[[ Information shown open ]]

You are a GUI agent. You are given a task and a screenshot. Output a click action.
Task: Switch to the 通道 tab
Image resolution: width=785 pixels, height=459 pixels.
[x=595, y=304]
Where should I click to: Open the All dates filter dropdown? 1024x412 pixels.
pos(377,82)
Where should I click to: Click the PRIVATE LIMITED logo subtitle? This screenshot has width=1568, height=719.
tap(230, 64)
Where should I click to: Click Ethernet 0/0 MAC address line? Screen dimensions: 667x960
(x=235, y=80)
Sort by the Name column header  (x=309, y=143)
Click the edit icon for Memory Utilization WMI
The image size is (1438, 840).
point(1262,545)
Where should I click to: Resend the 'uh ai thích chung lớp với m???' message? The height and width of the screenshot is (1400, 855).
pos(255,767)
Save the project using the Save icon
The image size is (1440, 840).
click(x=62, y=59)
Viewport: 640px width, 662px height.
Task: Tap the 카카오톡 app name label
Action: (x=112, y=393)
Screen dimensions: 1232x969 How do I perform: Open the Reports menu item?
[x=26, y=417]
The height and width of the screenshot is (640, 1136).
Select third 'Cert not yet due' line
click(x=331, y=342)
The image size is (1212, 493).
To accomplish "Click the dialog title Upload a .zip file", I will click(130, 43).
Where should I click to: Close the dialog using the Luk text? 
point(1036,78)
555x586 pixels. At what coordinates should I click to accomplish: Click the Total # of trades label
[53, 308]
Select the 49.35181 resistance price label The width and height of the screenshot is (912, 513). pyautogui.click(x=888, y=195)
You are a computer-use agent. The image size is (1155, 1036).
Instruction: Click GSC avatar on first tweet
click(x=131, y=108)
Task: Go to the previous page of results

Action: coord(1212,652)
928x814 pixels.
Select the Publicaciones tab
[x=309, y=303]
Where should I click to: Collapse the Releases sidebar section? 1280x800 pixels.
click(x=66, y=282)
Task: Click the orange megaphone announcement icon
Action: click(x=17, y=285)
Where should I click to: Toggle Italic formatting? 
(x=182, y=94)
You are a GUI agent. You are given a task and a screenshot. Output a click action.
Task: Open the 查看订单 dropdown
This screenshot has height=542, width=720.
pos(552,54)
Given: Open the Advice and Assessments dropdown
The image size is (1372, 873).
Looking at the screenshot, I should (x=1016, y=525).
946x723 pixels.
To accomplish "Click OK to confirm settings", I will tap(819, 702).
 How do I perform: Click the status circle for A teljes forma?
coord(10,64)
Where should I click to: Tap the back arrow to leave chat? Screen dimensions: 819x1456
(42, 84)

[[ Information shown closed ]]

Work order> The full listing above is to be copied exactly, line for line.

Exercise output>
You are a GUI agent. You are given a task and a screenshot. Output a click action.
Task: Switch to the 通道 tab
Image resolution: width=785 pixels, height=459 pixels.
[x=595, y=304]
Where should I click to: Open the All dates filter dropdown? 1024x412 pixels.
pos(377,82)
Where should I click to: Click the PRIVATE LIMITED logo subtitle? This screenshot has width=1568, height=719.
tap(230, 64)
Where should I click to: Click Ethernet 0/0 MAC address line? Screen dimensions: 667x960
(x=235, y=80)
Sort by the Name column header  (x=309, y=143)
Click the edit icon for Memory Utilization WMI
The image size is (1438, 840).
point(1262,545)
Where should I click to: Resend the 'uh ai thích chung lớp với m???' message? The height and width of the screenshot is (1400, 855).
pos(255,767)
Save the project using the Save icon
The image size is (1440, 840).
click(x=62, y=59)
Viewport: 640px width, 662px height.
Task: Tap the 카카오톡 app name label
Action: (x=112, y=393)
Screen dimensions: 1232x969 How do I perform: Open the Reports menu item?
[x=26, y=417]
The height and width of the screenshot is (640, 1136).
Select third 'Cert not yet due' line
click(x=331, y=342)
The image size is (1212, 493).
To accomplish "Click the dialog title Upload a .zip file", I will click(130, 43).
Where should I click to: Close the dialog using the Luk text? 
point(1036,78)
555x586 pixels. At what coordinates should I click to accomplish: Click the Total # of trades label
[53, 308]
Select the 49.35181 resistance price label The width and height of the screenshot is (912, 513). pyautogui.click(x=888, y=195)
You are a computer-use agent. The image size is (1155, 1036).
Instruction: Click GSC avatar on first tweet
click(x=131, y=108)
Task: Go to the previous page of results

Action: coord(1212,652)
928x814 pixels.
Select the Publicaciones tab
[x=309, y=303]
Where should I click to: Collapse the Releases sidebar section? 1280x800 pixels.
click(x=66, y=282)
Task: Click the orange megaphone announcement icon
Action: click(x=17, y=285)
Where should I click to: Toggle Italic formatting? 
(x=182, y=94)
You are a GUI agent. You are given a task and a screenshot. Output a click action.
Task: Open the 查看订单 dropdown
This screenshot has height=542, width=720.
pos(552,54)
Given: Open the Advice and Assessments dropdown
The image size is (1372, 873).
Looking at the screenshot, I should (x=1016, y=525).
946x723 pixels.
To accomplish "Click OK to confirm settings", I will tap(819, 702).
 How do I perform: Click the status circle for A teljes forma?
coord(10,64)
Where should I click to: Tap the back arrow to leave chat? Screen dimensions: 819x1456
(42, 84)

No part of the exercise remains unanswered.